当然、そのような記事を苦々しく思っている専門家は多いわけで、ツイッターやブログなどで批判や反論をしています(海外ではよく見かけるのですが、日本の専門家は、雑誌などのトンデモ記事に対して「沈黙は金」とばかりに黙殺することがほとんどです)。

火山学者のツイートから ―― 「環太平洋火山帯とグアテマラのフエゴ山について何か言っている記事を見かけたら、すぐにゴミ箱に放り込んで。不安をあおって販売部数や売り上げを増やそうとするゴミくずですから。(そんな記事を読んで)時間を無駄にしないで。記事を書いた人たちは、この地域のことについて何もわかっていません」:

もう一つ、同じ火山学者がツイート ―― 「皆さん、環太平洋火山帯について疑問があったらこれを読むといいですよ」と別の火山学者のブログ記事を紹介:

で、紹介されたブログ記事「No, the “Ring of Fire” is Not a Real Thing」にはどんなことが書かれているのでしょうか。全部を翻訳している余裕がないので、主要な部分を抜粋・テキトー訳してみました:
たしかに、太平洋の縁に沿ってたくさんの地質構造上の境界が存在しています。太平洋は、複数の海洋プレートを敷き詰めた巨大な海洋です。それらの海洋プレートは、多くの大陸や他の海洋プレートと相互に影響し合っています。しかし、チリの出来事がカリフォルニアや日本やニュージーランドの出来事を実際に変化させるわけではありません。テクトニクスはそのようには作用しないのです。テクトニクスのスケールは非常に大きいのです。ですから、フィリピンにあるマヨン山が噴火したからといって、それが日本の草津で噴火を引き起こしたり、アラスカの地震のきっかけになることはありません。それらの事象は直接関連し合っているわけではないのです(同一のプレート内であってもです!)。

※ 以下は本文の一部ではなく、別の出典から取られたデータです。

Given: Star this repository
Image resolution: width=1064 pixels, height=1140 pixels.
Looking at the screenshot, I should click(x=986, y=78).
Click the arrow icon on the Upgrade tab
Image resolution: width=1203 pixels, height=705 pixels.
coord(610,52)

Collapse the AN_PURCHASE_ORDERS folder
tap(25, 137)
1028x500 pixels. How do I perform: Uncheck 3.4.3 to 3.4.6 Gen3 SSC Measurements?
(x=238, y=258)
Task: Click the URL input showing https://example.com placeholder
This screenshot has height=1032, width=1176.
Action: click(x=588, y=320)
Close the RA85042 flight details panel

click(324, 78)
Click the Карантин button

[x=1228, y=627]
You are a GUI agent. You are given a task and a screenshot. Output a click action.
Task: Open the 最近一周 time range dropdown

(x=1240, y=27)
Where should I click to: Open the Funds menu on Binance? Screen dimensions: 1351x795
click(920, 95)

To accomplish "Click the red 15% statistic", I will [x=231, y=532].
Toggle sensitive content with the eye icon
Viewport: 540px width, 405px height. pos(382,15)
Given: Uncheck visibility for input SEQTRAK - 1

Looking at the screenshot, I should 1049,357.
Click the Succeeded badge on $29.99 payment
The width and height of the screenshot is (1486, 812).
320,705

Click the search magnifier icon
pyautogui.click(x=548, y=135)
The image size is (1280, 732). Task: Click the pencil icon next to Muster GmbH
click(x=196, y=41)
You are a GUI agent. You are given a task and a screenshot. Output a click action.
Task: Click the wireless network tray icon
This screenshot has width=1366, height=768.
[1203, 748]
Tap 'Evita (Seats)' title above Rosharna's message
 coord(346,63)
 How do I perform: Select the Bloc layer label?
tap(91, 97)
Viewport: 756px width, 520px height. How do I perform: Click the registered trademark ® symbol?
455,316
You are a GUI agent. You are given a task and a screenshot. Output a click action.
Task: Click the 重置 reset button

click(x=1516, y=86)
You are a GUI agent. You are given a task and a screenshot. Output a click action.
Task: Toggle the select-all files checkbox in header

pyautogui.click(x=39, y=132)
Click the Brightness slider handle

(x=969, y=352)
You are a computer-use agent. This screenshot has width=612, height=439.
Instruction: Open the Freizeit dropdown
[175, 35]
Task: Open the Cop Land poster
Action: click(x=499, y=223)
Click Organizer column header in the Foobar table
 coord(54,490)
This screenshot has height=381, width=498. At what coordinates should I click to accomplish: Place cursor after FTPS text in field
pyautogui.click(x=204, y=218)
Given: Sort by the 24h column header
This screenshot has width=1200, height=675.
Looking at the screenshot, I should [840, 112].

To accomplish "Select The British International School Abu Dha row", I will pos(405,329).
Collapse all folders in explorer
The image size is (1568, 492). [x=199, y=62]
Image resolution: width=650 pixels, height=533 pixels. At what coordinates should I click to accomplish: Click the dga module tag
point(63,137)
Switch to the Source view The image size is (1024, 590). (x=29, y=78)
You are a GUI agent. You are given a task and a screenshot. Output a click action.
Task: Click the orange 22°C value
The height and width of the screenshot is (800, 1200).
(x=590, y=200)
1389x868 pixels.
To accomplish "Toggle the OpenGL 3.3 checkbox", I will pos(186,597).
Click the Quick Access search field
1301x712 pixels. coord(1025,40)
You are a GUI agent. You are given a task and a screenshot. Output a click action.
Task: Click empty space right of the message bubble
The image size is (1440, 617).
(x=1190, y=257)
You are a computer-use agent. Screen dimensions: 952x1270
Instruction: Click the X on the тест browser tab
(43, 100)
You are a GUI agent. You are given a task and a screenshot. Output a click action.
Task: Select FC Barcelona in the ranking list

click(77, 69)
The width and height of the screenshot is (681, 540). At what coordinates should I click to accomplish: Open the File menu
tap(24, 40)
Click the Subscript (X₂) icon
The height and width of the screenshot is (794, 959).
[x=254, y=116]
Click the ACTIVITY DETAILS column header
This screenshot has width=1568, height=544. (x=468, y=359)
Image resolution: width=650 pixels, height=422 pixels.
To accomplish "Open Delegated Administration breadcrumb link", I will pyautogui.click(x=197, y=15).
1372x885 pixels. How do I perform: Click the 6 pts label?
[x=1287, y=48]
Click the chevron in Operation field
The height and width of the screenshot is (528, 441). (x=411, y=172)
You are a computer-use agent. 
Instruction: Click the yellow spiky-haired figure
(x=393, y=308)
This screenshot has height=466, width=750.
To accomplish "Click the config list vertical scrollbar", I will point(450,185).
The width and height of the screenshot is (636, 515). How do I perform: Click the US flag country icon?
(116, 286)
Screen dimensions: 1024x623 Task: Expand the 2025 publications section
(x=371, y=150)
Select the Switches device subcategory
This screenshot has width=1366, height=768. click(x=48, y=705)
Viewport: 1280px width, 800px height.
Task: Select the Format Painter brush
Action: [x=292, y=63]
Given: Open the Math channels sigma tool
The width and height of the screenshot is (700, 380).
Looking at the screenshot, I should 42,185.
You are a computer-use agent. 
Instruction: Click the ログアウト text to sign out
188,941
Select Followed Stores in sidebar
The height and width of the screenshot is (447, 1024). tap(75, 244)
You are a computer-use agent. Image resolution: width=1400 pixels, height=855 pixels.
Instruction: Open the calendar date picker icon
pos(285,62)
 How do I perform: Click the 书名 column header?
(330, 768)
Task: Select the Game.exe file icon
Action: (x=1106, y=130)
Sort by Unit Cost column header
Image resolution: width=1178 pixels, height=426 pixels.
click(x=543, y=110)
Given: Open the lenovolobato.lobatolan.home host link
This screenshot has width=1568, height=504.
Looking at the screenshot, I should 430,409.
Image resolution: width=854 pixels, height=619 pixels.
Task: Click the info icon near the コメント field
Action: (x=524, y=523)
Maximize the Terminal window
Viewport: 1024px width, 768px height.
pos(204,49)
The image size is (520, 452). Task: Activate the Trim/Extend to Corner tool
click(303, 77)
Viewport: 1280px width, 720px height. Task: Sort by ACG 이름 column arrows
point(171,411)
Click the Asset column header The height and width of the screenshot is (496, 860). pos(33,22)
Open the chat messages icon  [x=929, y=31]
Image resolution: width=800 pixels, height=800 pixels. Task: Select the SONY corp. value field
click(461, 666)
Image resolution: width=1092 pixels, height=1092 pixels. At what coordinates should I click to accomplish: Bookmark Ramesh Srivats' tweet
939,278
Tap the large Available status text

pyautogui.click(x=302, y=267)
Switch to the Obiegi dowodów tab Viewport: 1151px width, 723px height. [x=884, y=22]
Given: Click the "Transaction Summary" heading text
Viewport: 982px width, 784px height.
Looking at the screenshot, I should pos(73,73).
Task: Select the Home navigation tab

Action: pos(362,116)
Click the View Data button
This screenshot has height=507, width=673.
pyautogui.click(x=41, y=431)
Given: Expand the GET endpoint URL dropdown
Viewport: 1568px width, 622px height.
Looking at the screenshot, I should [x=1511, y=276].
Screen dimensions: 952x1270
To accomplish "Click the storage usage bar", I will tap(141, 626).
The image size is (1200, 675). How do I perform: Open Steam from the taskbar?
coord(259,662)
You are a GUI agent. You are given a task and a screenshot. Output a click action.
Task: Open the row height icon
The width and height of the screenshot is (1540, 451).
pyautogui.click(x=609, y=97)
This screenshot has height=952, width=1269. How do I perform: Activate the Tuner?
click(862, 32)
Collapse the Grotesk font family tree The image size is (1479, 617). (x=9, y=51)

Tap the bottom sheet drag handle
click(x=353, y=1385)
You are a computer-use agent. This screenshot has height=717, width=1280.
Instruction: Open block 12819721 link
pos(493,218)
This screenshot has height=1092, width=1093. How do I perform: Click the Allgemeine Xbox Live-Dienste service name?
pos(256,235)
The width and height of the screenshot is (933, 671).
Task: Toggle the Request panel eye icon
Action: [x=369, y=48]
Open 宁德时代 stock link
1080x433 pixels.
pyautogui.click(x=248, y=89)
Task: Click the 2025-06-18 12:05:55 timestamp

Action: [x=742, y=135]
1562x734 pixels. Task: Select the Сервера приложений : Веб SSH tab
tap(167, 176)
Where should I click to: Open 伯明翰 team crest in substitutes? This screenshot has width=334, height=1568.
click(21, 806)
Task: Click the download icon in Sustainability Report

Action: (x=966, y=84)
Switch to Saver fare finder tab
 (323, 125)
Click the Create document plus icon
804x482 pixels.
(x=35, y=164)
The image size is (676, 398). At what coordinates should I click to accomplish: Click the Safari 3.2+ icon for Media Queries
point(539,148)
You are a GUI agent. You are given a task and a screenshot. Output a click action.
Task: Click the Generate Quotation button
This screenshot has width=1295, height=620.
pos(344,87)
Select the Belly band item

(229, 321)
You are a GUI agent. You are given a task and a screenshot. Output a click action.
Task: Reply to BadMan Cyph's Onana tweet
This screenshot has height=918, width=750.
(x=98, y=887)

現在、私たちが目の当たりにしている「環太平洋火山帯がどんどん活発化している」という類いのニュース記事の盛り上がりは地質学的な現象ではなく、むしろ人間の性質が関係しているのです ―― ある出来事が注目を集める、するとこれまであまり報道されていなかった事柄(複数)が突然報道されるようになる、なぜならそれらは私たちの心の中で関連づけられるから。そしてブームが起き、「環太平洋火山帯がすごいことになりそうだ」となってしまいます。

地質学的なプロセスはいつもと変わらず進行しています。今、私たちは火山噴火や地震などの出来事の集中的発生を目撃しているのかも知れないし、そうではないかも知れません(実際の統計を見る必要があります。わかりますね、データです)。先週、私たちはまだ環太平洋火山帯のことでパニックに陥っていませんでした。その時から地球には何の変化も起きていないのです。

とにかく、「環太平洋火山帯」は私がほんとうに嫌いな言葉です。なぜなら、火山噴火や地震がなぜ起こるのかをよく理解する上でまったく役に立たないからです。地球上には、環太平洋火山帯以外にも多数の火山があります。地震も、いたる所で発生しています。「環太平洋火山帯」という言葉は、ある地域で起きる地震や火山活動の地質学的背景を調べたり理解したりしたくない、面倒はいやだ、というときに使われる言い訳に過ぎないのです。

火山噴火や地震には、地域によってそれぞれ異なる地質学的な背景があるのに、「環太平洋火山帯(Ring of Fire)」というマジックワードで一括りにしてわかった気にさせてしまうのはよろしくない、本当の理解を妨げる、ということです。